Farnworth confirmed the province's plans on Monday, as the legislature returned for a session that's scheduled to continue until the end of November.
Premier John Horgan first floated the idea of creating bubble zones around schools and hospitals last month following a series of alarming anti-vaccine demonstrations, including one that saw thousands of people crowd outside Vancouver General Hospital.
Officials were then unclear whether the policy would be implemented by legislation, which requires a vote, or through ministry regulations.
"I can confirm that it will be legislation and it will be introduced later this session," Farnworth said Monday.
The minister did not share any further details about the government's plans, including how far protesters could be required to keep away from hospitals and schools, or what kind of potential penalties violators could face.
During another of last month's protests, vaccine opponents allegedly entered several schools in Salmon Arm, forcing officials to place the buildings under "hold and secure" measures for the remainder of the day.
"I think all British Columbians are perplexed that people who have a different point of view – a minority view – would choose to disrupt children in education settings or patients in health-care settings to get their point across," Horgan said of the demonstrations.

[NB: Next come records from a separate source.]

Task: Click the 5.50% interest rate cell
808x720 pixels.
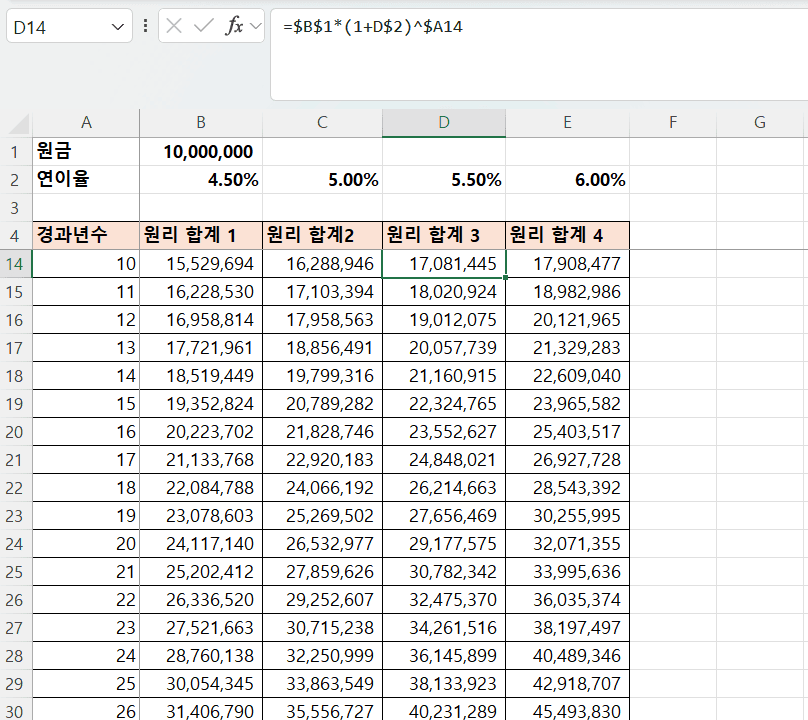Action: point(443,180)
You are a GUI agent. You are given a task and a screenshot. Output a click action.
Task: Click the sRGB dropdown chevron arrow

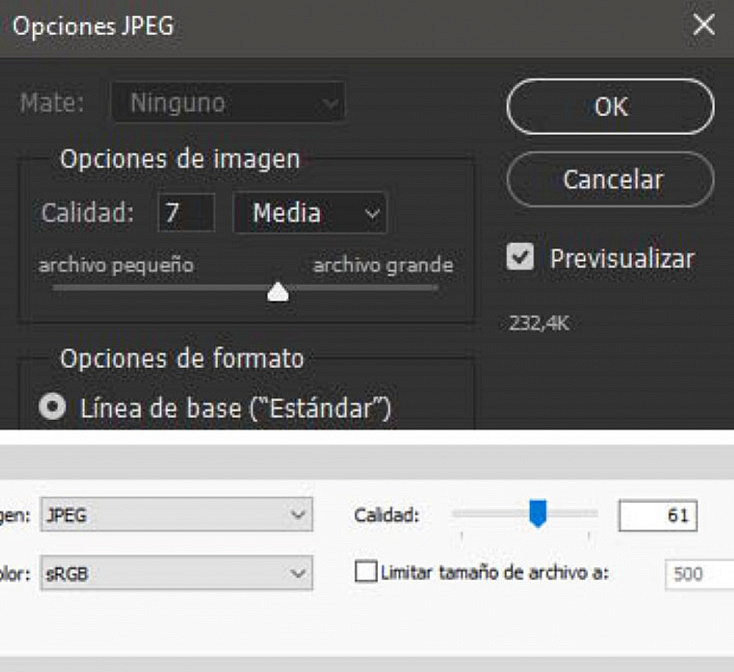pos(298,573)
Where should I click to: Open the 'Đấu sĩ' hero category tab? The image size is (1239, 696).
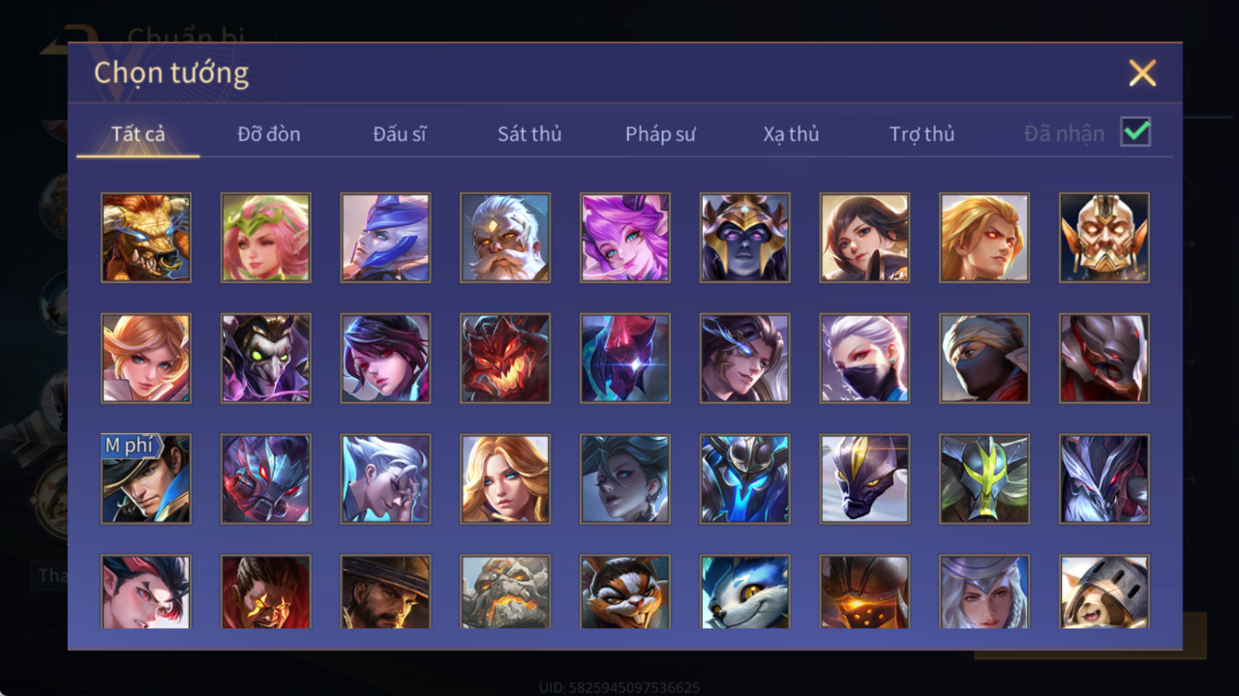pos(399,134)
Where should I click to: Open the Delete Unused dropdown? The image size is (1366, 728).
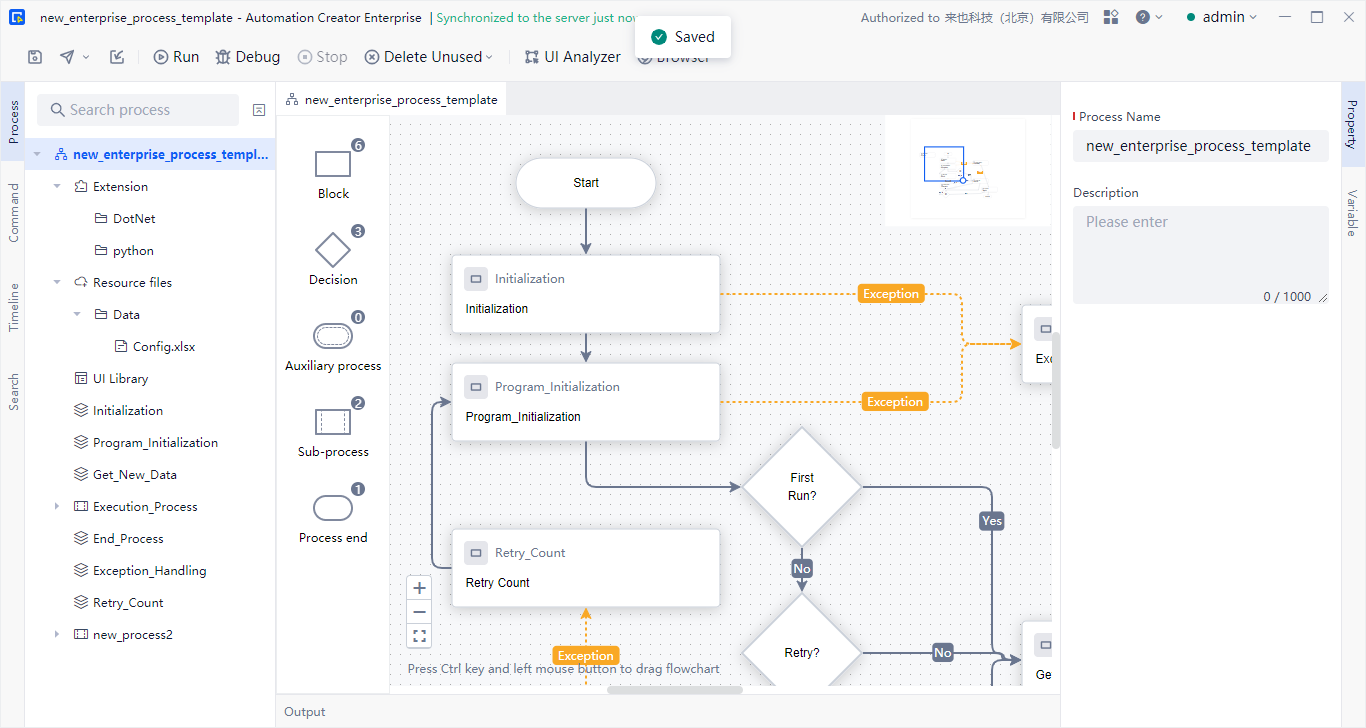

"I'm hopeful that we've seen the last of that type of behaviour but we want to ensure that that doesn't happen again."
It's unclear when officials are planning to introduce the new legislation.
The B.C. legislature is allowed to operate at full capacity this session, meaning all 87 MLAs can attend in person if they choose. There is also an option for them to attend virtually if they have concerns around COVID-19.
Farnworth noted that every MLA and staff member is fully vaccinated, and visitors will be required to provide proof of vaccination the same way they would at a restaurant or movie theatre.
"We're confident in the rules and protocols that were established with the guidance of the provincial health officer," he said.